AWS launches fully-managed data lake service
Amazon Web Services has launched a new, fully-managed service for customers to build, secure, and manage data lakes.
AWS Lake Formation aims to simplify and automate the creation of a data lake, including data collection, cleaning, and cataloguing, as well as data availability for analytics.
According to AWS, “Customers can easily bring their data into a data lake from a variety of sources using pre-defined templates, automatically classify and prepare the data, and centrally define granular data access policies to govern access by the different groups within an organisation.”
AWS Lake Formation also automates manual, time-consuming steps, like provisioning and configuring storage, crawling the data to extract schema and metadata tags, automatically optimising the partitioning of the data, and transforming the data into formats like Apache Parquet and ORC that are ideal for analytics.
AWS Lake Formation cleans and deduplicates data using machine learning to improve data consistency and quality.
AWS Lake Formation simplifies data access and security by providing a single, centralised place to set up and manage data access policies, governance, and auditing across Amazon S3 and multiple analytics engines.
AWS Lake Formation also reduce dataset hunting time by providing a central, searchable catalogue, which describes the available data sets and their appropriate business use.
Customers will be able to analyse data through AWS analytics and machine learning services such as Amazon Redshift, Amazon Athena, and Amazon Glue.
AWS expects to add capabilities for Amazon EMR, Amazon QuickSight, and Amazon SageMaker following in the coming months.
“Our customers tell us that Amazon S3 is the ideal place to house their data lakes, which is why AWS hosts more data lakes than anyone else – with tens of thousands and growing every day. They’ve also told us that they want it to be easier and faster to set up and manage their data lakes,” says AWS vice president of databases, analytics and machine learning, Raju Gulabani.

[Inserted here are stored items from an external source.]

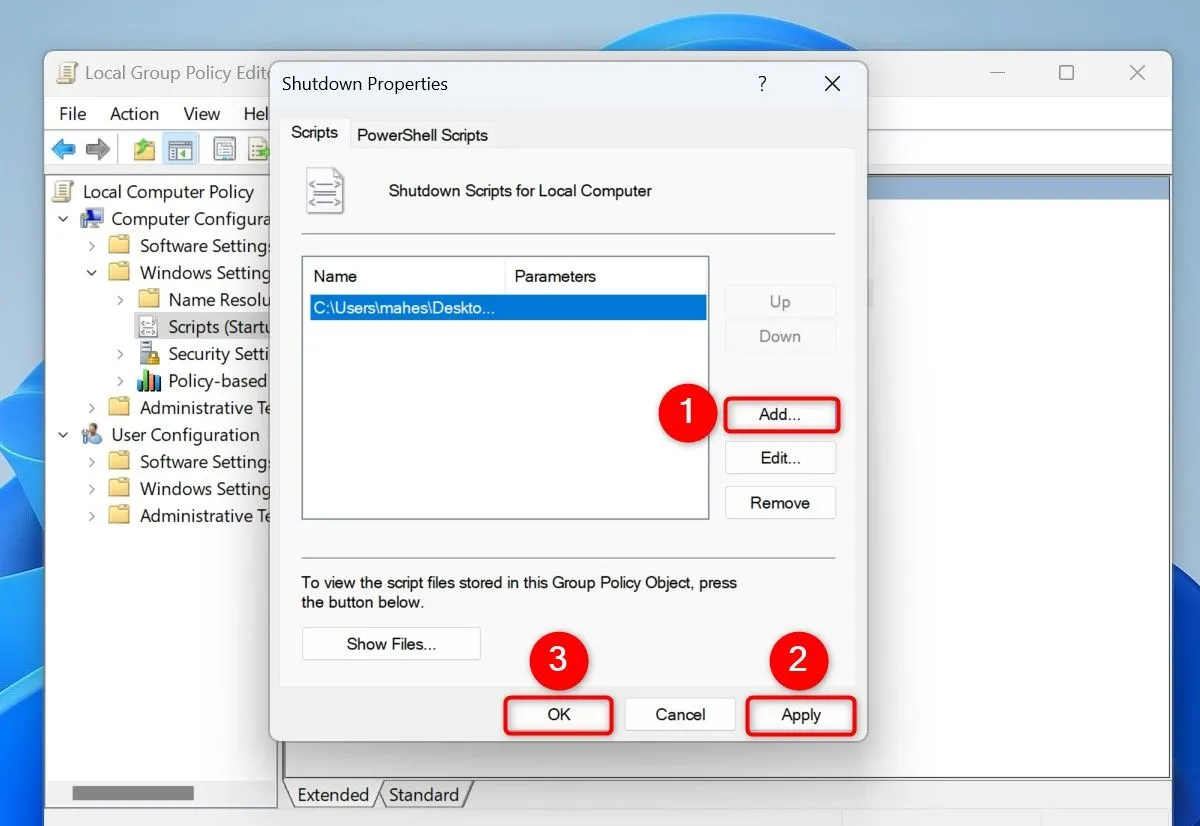
Task: Select the Scripts (Startup/Shutdown) icon in the tree
Action: tap(150, 326)
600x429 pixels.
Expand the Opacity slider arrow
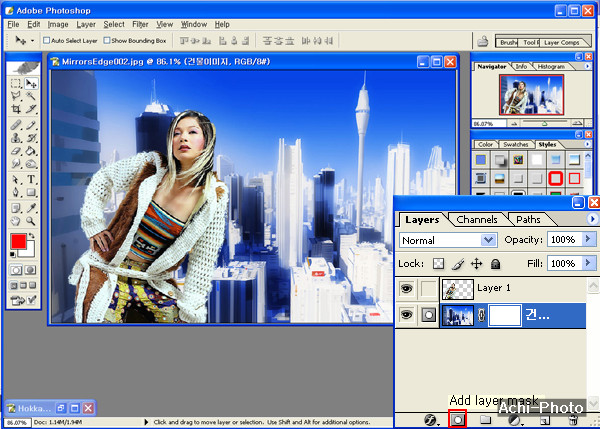click(x=587, y=241)
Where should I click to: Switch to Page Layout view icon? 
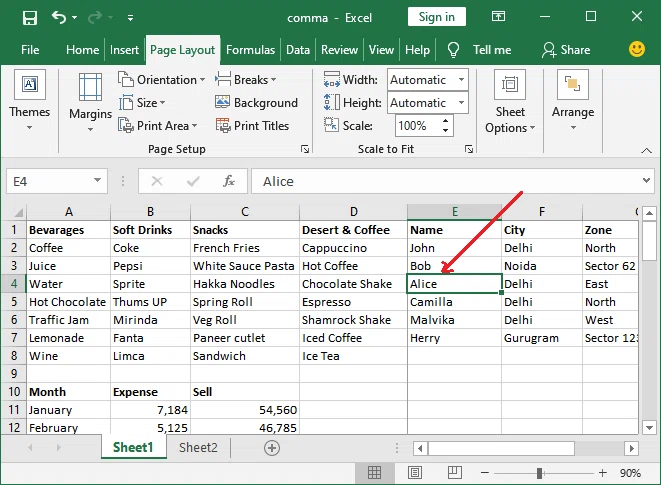415,473
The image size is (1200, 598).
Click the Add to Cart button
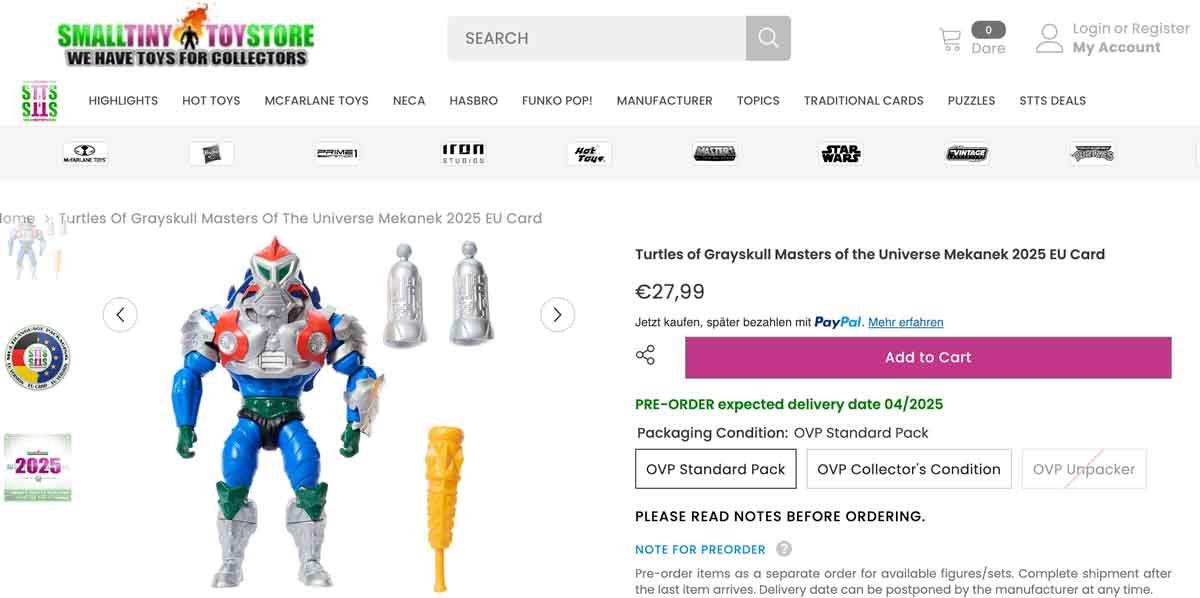coord(927,357)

“That’s why we built AWS Lake Formation, so customers can spend more time learning from their data and innovating, rather than wrestling that data into functioning data lakes. AWS Lake Formation is available today and we’re excited to see how customers use it as one of the building blocks for growing and transforming their businesses and customer experience.”
AWS says there are no additional charges required to use AWS Lake Formation, and customers pay only for the underlying AWS services used.
AWS Lake Formation is available today in Asia Pacific (Tokyo), Europe (Ireland), US East (Ohio), US East (N. Virginia), and US West (Oregon), with additional regions coming soon.